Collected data

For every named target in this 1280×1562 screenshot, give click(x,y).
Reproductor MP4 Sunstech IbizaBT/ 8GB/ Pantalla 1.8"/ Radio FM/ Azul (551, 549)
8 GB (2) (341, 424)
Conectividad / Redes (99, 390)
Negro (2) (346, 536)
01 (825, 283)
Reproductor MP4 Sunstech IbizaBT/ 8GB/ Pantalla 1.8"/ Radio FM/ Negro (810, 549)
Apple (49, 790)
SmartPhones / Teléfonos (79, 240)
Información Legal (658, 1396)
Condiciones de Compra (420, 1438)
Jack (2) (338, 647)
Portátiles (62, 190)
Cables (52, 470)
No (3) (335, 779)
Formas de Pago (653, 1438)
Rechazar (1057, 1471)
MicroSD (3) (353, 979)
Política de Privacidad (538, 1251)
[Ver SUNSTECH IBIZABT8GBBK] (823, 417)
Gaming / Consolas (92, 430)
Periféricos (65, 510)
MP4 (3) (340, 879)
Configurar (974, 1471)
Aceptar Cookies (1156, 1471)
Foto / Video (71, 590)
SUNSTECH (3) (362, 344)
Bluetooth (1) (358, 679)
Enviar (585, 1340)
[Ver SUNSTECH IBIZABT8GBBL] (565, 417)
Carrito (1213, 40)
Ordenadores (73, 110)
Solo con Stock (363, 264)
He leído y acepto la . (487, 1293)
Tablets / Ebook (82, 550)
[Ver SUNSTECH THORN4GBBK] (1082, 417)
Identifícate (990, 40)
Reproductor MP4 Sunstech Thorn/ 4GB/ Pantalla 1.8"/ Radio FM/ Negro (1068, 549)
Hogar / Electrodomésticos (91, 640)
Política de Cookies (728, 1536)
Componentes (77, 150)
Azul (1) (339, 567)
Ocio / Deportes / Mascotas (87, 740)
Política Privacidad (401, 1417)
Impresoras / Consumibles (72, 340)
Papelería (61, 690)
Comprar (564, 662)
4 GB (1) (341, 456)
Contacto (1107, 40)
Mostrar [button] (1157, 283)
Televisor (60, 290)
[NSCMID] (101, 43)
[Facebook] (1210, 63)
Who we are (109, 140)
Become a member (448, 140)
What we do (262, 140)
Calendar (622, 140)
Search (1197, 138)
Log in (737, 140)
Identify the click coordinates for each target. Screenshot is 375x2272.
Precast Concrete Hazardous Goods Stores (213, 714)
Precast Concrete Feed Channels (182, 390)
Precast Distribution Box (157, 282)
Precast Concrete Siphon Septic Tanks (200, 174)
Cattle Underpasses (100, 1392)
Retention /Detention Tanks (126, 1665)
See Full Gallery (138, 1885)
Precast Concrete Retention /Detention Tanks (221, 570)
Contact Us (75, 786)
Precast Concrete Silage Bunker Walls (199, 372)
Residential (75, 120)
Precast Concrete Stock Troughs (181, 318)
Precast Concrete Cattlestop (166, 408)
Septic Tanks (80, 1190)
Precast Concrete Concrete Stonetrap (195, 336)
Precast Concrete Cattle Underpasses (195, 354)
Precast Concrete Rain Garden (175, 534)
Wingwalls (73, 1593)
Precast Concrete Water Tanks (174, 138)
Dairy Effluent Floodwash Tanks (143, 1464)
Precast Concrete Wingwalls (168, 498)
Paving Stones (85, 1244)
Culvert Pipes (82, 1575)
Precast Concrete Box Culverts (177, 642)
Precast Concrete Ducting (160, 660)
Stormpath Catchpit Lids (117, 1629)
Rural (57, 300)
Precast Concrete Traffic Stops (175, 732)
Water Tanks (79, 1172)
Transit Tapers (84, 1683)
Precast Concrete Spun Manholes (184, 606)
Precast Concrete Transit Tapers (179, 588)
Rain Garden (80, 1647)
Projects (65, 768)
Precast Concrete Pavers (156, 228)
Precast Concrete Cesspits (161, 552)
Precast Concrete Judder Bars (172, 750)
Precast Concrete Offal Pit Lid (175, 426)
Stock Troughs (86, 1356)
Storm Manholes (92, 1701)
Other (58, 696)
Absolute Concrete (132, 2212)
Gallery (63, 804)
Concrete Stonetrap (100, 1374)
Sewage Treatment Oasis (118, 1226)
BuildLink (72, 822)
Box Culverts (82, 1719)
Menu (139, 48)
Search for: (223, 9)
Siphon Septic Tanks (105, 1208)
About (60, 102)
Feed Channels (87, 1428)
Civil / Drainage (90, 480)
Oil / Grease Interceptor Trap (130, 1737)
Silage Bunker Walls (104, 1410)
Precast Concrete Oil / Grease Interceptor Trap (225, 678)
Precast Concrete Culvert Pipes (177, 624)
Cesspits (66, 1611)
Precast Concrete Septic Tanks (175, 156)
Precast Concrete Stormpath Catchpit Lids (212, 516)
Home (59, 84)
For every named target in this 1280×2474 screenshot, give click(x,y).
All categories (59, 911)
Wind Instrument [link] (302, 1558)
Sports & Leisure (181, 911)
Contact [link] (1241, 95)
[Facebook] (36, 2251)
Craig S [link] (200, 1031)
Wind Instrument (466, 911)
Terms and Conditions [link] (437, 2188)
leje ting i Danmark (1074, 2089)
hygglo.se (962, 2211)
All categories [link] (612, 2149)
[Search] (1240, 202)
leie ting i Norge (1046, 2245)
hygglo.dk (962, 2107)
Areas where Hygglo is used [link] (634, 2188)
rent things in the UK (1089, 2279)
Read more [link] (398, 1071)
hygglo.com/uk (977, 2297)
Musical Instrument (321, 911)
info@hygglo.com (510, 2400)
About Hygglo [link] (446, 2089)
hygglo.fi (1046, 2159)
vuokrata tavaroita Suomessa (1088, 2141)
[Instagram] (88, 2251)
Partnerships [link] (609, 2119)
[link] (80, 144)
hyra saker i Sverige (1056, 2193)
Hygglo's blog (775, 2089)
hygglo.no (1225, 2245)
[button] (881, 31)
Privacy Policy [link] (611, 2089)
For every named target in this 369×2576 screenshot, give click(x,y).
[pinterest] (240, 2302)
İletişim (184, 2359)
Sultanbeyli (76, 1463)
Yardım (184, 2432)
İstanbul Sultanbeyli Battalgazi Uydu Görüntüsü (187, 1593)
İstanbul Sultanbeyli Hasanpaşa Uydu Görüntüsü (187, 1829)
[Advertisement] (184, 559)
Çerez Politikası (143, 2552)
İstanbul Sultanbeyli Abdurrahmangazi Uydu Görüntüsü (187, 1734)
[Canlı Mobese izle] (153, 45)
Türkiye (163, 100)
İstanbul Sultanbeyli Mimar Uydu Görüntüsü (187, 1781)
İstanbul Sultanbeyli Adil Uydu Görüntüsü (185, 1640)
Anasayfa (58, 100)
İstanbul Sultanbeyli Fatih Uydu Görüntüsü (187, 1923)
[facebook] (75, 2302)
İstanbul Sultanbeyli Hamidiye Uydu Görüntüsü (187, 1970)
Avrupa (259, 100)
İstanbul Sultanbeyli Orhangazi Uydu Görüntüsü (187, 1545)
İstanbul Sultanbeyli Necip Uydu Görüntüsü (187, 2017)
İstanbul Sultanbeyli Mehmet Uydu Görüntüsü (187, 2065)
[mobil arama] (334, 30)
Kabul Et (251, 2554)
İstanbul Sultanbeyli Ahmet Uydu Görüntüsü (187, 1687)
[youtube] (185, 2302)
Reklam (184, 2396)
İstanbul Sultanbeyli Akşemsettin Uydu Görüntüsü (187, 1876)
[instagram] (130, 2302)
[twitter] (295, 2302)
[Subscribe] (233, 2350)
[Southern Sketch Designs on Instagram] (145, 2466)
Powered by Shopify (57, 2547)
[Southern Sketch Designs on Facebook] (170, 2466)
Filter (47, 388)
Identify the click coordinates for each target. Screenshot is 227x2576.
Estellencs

### What you have to do
Retype the records above without changing a single word.

### Task output
For every named target in this 1280×1562 screenshot, give click(x,y).
Reproductor MP4 Sunstech IbizaBT/ 8GB/ Pantalla 1.8"/ Radio FM/ Azul (551, 549)
8 GB (2) (341, 424)
Conectividad / Redes (99, 390)
Negro (2) (346, 536)
01 (825, 283)
Reproductor MP4 Sunstech IbizaBT/ 8GB/ Pantalla 1.8"/ Radio FM/ Negro (810, 549)
Apple (49, 790)
SmartPhones / Teléfonos (79, 240)
Información Legal (658, 1396)
Condiciones de Compra (420, 1438)
Jack (2) (338, 647)
Portátiles (62, 190)
Cables (52, 470)
No (3) (335, 779)
Formas de Pago (653, 1438)
Rechazar (1057, 1471)
MicroSD (3) (353, 979)
Política de Privacidad (538, 1251)
[Ver SUNSTECH IBIZABT8GBBK] (823, 417)
Gaming / Consolas (92, 430)
Periféricos (65, 510)
MP4 (3) (340, 879)
Configurar (974, 1471)
Aceptar Cookies (1156, 1471)
Foto / Video (71, 590)
SUNSTECH (3) (362, 344)
Bluetooth (1) (358, 679)
Enviar (585, 1340)
[Ver SUNSTECH IBIZABT8GBBL] (565, 417)
Carrito (1213, 40)
Ordenadores (73, 110)
Solo con Stock (363, 264)
He leído y acepto la . (487, 1293)
Tablets / Ebook (82, 550)
[Ver SUNSTECH THORN4GBBK] (1082, 417)
Identifícate (990, 40)
Reproductor MP4 Sunstech Thorn/ 4GB/ Pantalla 1.8"/ Radio FM/ Negro (1068, 549)
Hogar / Electrodomésticos (91, 640)
Política de Cookies (728, 1536)
Componentes (77, 150)
Azul (1) (339, 567)
Ocio / Deportes / Mascotas (87, 740)
Política Privacidad (401, 1417)
Impresoras / Consumibles (72, 340)
Papelería (61, 690)
Comprar (564, 662)
4 GB (1) (341, 456)
Contacto (1107, 40)
Mostrar [button] (1157, 283)
Televisor (60, 290)
[NSCMID] (101, 43)
[Facebook] (1210, 63)
Who we are (109, 140)
Become a member (448, 140)
What we do (262, 140)
Calendar (622, 140)
Search (1197, 138)
Log in (737, 140)
Identify the click coordinates for each target. Screenshot is 375x2272.
Precast Concrete Hazardous Goods Stores (213, 714)
Precast Concrete Feed Channels (182, 390)
Precast Distribution Box (157, 282)
Precast Concrete Siphon Septic Tanks (200, 174)
Cattle Underpasses (100, 1392)
Retention /Detention Tanks (126, 1665)
See Full Gallery (138, 1885)
Precast Concrete Retention /Detention Tanks (221, 570)
Contact Us (75, 786)
Precast Concrete Silage Bunker Walls (199, 372)
Residential (75, 120)
Precast Concrete Stock Troughs (181, 318)
Precast Concrete Cattlestop (166, 408)
Septic Tanks (80, 1190)
Precast Concrete Concrete Stonetrap (195, 336)
Precast Concrete Cattle Underpasses (195, 354)
Precast Concrete Rain Garden (175, 534)
Wingwalls (73, 1593)
Precast Concrete Water Tanks (174, 138)
Dairy Effluent Floodwash Tanks (143, 1464)
Precast Concrete Wingwalls (168, 498)
Paving Stones (85, 1244)
Culvert Pipes (82, 1575)
Precast Concrete Box Culverts (177, 642)
Precast Concrete Ducting (160, 660)
Stormpath Catchpit Lids (117, 1629)
Rural (57, 300)
Precast Concrete Traffic Stops (175, 732)
Water Tanks (79, 1172)
Transit Tapers (84, 1683)
Precast Concrete Spun Manholes (184, 606)
Precast Concrete Transit Tapers (179, 588)
Rain Garden (80, 1647)
Projects (65, 768)
Precast Concrete Pavers (156, 228)
Precast Concrete Cesspits (161, 552)
Precast Concrete Judder Bars (172, 750)
Precast Concrete Offal Pit Lid (175, 426)
Stock Troughs (86, 1356)
Storm Manholes (92, 1701)
Other (58, 696)
Absolute Concrete (132, 2212)
Gallery (63, 804)
Concrete Stonetrap (100, 1374)
Sewage Treatment Oasis (118, 1226)
BuildLink (72, 822)
Box Culverts (82, 1719)
Menu (139, 48)
Search for: (223, 9)
Siphon Septic Tanks (105, 1208)
About (60, 102)
Feed Channels (87, 1428)
Civil / Drainage (90, 480)
Oil / Grease Interceptor Trap (130, 1737)
Silage Bunker Walls (104, 1410)
Precast Concrete Oil / Grease Interceptor Trap (225, 678)
Precast Concrete Culvert Pipes (177, 624)
Cesspits (66, 1611)
Precast Concrete Septic Tanks (175, 156)
Precast Concrete Stormpath Catchpit Lids (212, 516)
Home (59, 84)
For every named target in this 1280×2474 screenshot, give click(x,y).
All categories (59, 911)
Wind Instrument [link] (302, 1558)
Sports & Leisure (181, 911)
Contact [link] (1241, 95)
[Facebook] (36, 2251)
Craig S [link] (200, 1031)
Wind Instrument (466, 911)
Terms and Conditions [link] (437, 2188)
leje ting i Danmark (1074, 2089)
hygglo.se (962, 2211)
All categories [link] (612, 2149)
[Search] (1240, 202)
leie ting i Norge (1046, 2245)
hygglo.dk (962, 2107)
Areas where Hygglo is used [link] (634, 2188)
rent things in the UK (1089, 2279)
Read more [link] (398, 1071)
hygglo.com/uk (977, 2297)
Musical Instrument (321, 911)
info@hygglo.com (510, 2400)
About Hygglo [link] (446, 2089)
hygglo.fi (1046, 2159)
vuokrata tavaroita Suomessa (1088, 2141)
[Instagram] (88, 2251)
Partnerships [link] (609, 2119)
[link] (80, 144)
hyra saker i Sverige (1056, 2193)
Hygglo's blog (775, 2089)
hygglo.no (1225, 2245)
[button] (881, 31)
Privacy Policy [link] (611, 2089)
For every named target in this 369×2576 screenshot, give click(x,y).
[pinterest] (240, 2302)
İletişim (184, 2359)
Sultanbeyli (76, 1463)
Yardım (184, 2432)
İstanbul Sultanbeyli Battalgazi Uydu Görüntüsü (187, 1593)
İstanbul Sultanbeyli Hasanpaşa Uydu Görüntüsü (187, 1829)
[Advertisement] (184, 559)
Çerez Politikası (143, 2552)
İstanbul Sultanbeyli Abdurrahmangazi Uydu Görüntüsü (187, 1734)
[Canlı Mobese izle] (153, 45)
Türkiye (163, 100)
İstanbul Sultanbeyli Mimar Uydu Görüntüsü (187, 1781)
İstanbul Sultanbeyli Adil Uydu Görüntüsü (185, 1640)
Anasayfa (58, 100)
İstanbul Sultanbeyli Fatih Uydu Görüntüsü (187, 1923)
[facebook] (75, 2302)
İstanbul Sultanbeyli Hamidiye Uydu Görüntüsü (187, 1970)
Avrupa (259, 100)
İstanbul Sultanbeyli Orhangazi Uydu Görüntüsü (187, 1545)
İstanbul Sultanbeyli Necip Uydu Görüntüsü (187, 2017)
İstanbul Sultanbeyli Mehmet Uydu Görüntüsü (187, 2065)
[mobil arama] (334, 30)
Kabul Et (251, 2554)
İstanbul Sultanbeyli Ahmet Uydu Görüntüsü (187, 1687)
[youtube] (185, 2302)
Reklam (184, 2396)
İstanbul Sultanbeyli Akşemsettin Uydu Görüntüsü (187, 1876)
[instagram] (130, 2302)
[twitter] (295, 2302)
[Subscribe] (233, 2350)
[Southern Sketch Designs on Instagram] (145, 2466)
Powered by Shopify (57, 2547)
[Southern Sketch Designs on Facebook] (170, 2466)
Filter (47, 388)
Identify the click coordinates for each target. Screenshot is 227x2576.
Estellencs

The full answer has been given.